** Problem to solve **
Copy the items from the line containing "Open the Sidebar Properties deck" through the line containing "Click the title", inclusive, word for word.

** Data **
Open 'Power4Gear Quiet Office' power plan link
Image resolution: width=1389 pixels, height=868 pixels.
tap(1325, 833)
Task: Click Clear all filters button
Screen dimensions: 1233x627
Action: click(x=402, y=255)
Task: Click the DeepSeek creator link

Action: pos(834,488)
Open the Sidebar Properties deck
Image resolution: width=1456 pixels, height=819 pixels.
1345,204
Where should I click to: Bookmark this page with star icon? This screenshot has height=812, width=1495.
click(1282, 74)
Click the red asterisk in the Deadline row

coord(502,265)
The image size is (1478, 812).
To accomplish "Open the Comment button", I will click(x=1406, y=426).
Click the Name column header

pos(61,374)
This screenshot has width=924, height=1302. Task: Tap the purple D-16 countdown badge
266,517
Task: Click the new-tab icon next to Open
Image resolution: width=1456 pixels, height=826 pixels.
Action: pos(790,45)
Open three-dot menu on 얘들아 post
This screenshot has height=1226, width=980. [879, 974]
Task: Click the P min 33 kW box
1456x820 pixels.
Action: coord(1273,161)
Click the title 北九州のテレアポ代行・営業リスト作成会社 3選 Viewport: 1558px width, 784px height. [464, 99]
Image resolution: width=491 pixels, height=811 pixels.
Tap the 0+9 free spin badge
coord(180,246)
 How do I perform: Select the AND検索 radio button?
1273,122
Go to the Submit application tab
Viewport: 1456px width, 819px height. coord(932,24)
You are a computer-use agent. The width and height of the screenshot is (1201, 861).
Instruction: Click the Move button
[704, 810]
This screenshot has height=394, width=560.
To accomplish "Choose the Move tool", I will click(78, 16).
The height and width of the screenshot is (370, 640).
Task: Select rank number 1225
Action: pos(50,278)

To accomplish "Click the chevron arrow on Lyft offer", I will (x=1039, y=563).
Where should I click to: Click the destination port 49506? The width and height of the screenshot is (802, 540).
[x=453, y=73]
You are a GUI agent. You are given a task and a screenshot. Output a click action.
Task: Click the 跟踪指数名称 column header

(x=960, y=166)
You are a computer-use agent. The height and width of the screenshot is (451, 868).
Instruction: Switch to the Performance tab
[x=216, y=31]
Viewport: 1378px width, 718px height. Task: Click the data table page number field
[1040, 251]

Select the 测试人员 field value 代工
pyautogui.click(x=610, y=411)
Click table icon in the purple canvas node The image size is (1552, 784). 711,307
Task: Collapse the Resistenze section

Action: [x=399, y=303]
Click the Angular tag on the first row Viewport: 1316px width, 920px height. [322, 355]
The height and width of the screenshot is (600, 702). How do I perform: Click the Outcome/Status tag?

** Response below **
Open the Sidebar Properties deck
Image resolution: width=1456 pixels, height=819 pixels.
1345,204
Where should I click to: Bookmark this page with star icon? This screenshot has height=812, width=1495.
click(1282, 74)
Click the red asterisk in the Deadline row

coord(502,265)
The image size is (1478, 812).
To accomplish "Open the Comment button", I will click(x=1406, y=426).
Click the Name column header

pos(61,374)
This screenshot has width=924, height=1302. Task: Tap the purple D-16 countdown badge
266,517
Task: Click the new-tab icon next to Open
Image resolution: width=1456 pixels, height=826 pixels.
Action: pos(790,45)
Open three-dot menu on 얘들아 post
This screenshot has height=1226, width=980. [879, 974]
Task: Click the P min 33 kW box
1456x820 pixels.
Action: coord(1273,161)
Click the title 北九州のテレアポ代行・営業リスト作成会社 3選 Viewport: 1558px width, 784px height. [464, 99]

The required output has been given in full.